◆ **Compito da svolgere**
Per ciascuna affermazione rispondi sì o no, a seconda che concordi o meno con il brano sul cibo a Bologna, e cita le parole del brano che lo decidono. (a) Il Mercato di mezzo è nato nel 2014. (b) Fico ha raggiunto i sei milioni di visitatori all'anno previsti. (c) Secondo Tiziana Primori, i visitatori stranieri sono diminuiti.

◆ **Brano da leggere**

* * *

Il cibo è considerato un “asset” sul quale la città vuole continuare a puntare
Per rendersene conto, basta fare un giro nelle vie del centro, dove i tavolini di bar e ristoranti hanno ricominciato a riempirsi. Nel Mercato di mezzo, nato nel 2014 da una collaborazione tra l’allora Coop Adriatica e il patron di Eataly, Oscar Farinetti, alcuni esercenti hanno deciso di chiudere bottega in aperta polemica contro la trasformazione in un “taglierificio a cielo aperto” a uso e consumo dei turisti più che dei cittadini.
Detto in gergo manageriale, il cibo è considerato un “asset” sul quale la città vuole continuare a puntare. Tutto ciò nonostante Fico, il megaparco tematico agroalimentare aperto dallo stesso Farinetti e da Coop Alleanza 3.0 alla periferia cittadina nel 2017, si sia tenuto ben lontano dai sei milioni di visitatori all’anno previsti e abbia chiuso l’ultimo bilancio con quattro milioni di passivo, costringendo i promotori a rivedere e ridimensionare il progetto. Il punto è che, più che gli stranieri, la Fabbrica italiana contadina – è questo l’acronimo di Fico – non è riuscita a conquistare i locali, che lo considerano alla stregua di un ipercentro commerciale. “I visitatori italiani che arrivano da fuori Bologna e gli stranieri sono aumentati ma non abbastanza per sopperire alla perdita di presenze dei bolognesi”, ha ammesso la presidente Tiziana Primori.

* * *

◆ **Materiale di partenza**
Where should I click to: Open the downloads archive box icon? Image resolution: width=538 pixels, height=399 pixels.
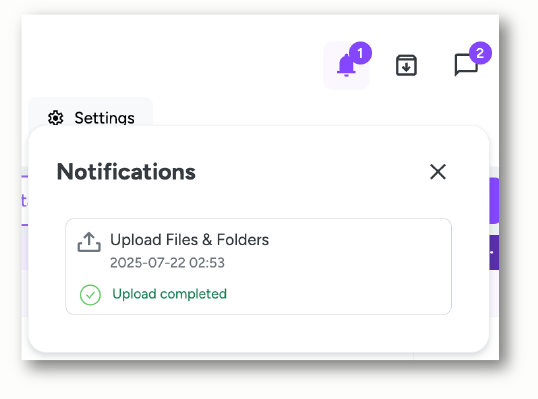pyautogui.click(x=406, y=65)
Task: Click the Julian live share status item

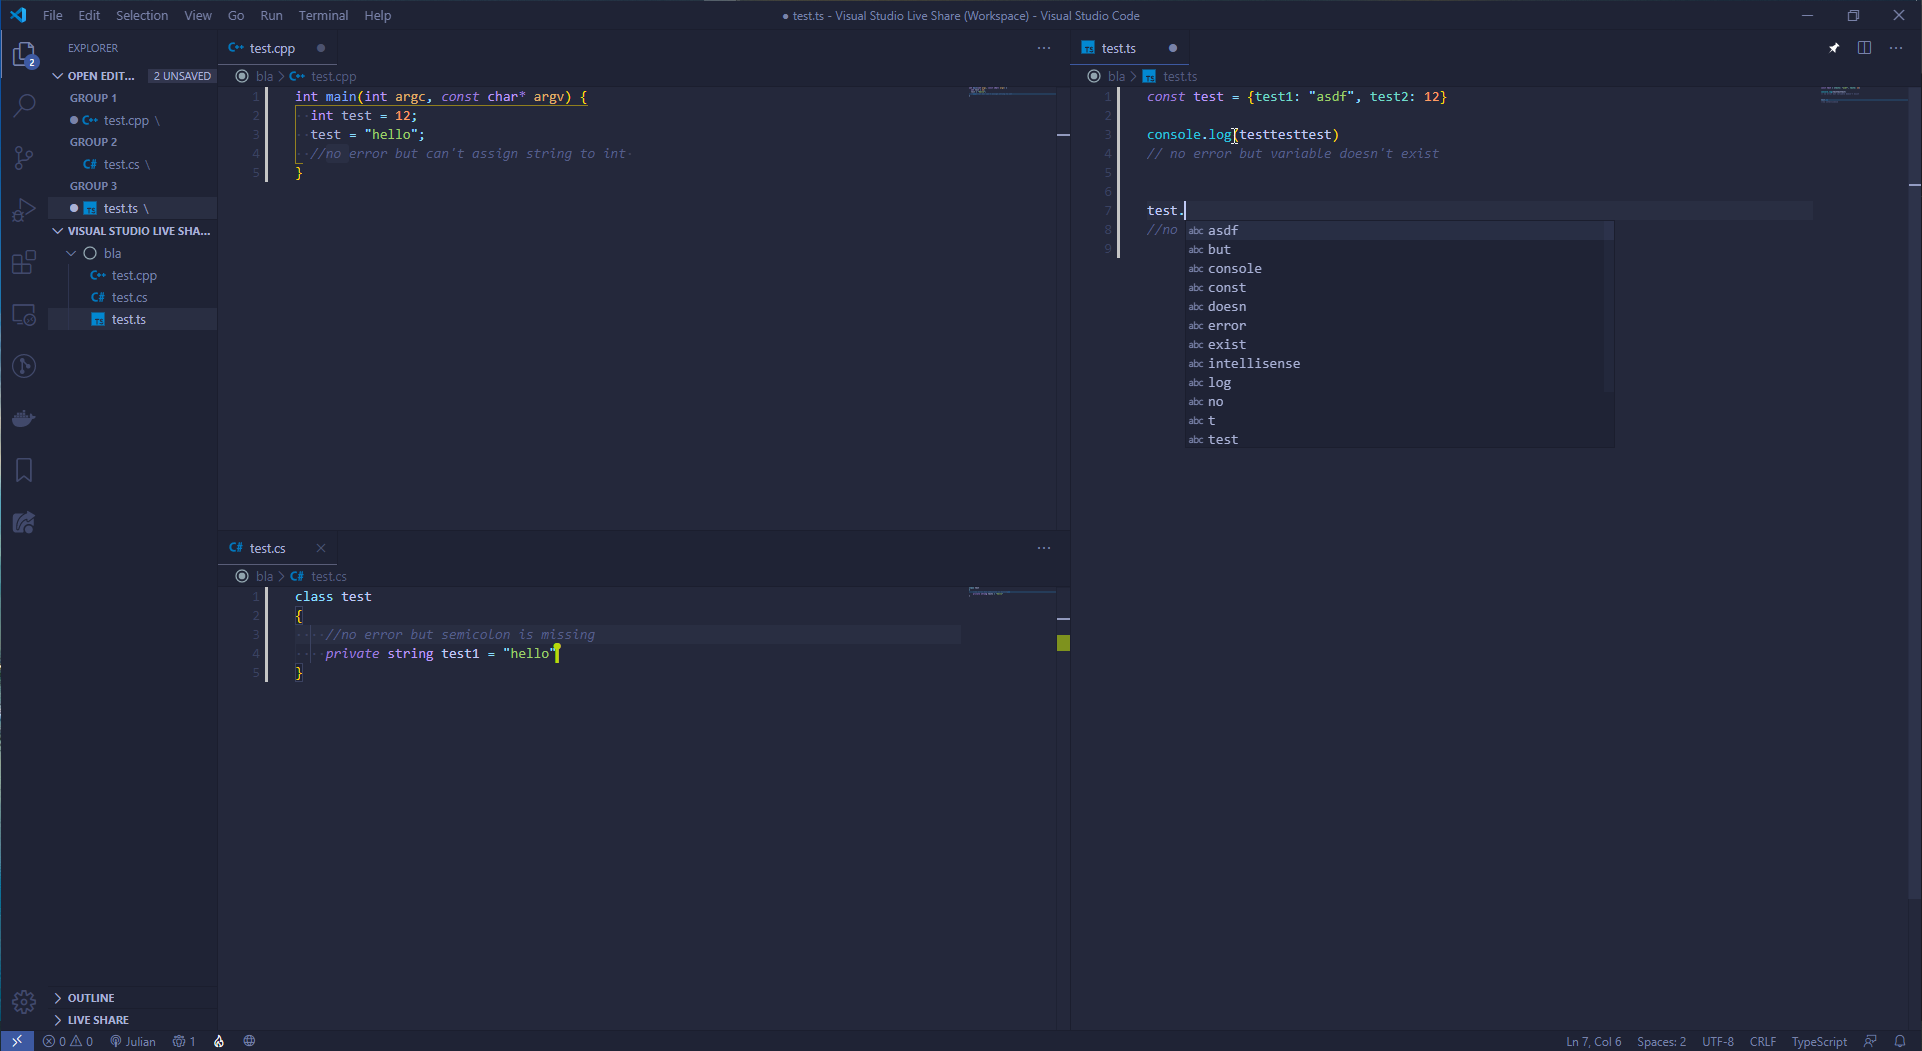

* * *

◆ **Soluzione**
(a) Sì: "nato nel 2014 da una collaborazione tra l’allora Coop Adriatica e il patron di Eataly, Oscar Farinetti".
(b) No: "si sia tenuto ben lontano dai sei milioni di visitatori all’anno previsti".
(c) No: "I visitatori italiani che arrivano da fuori Bologna e gli stranieri sono aumentati".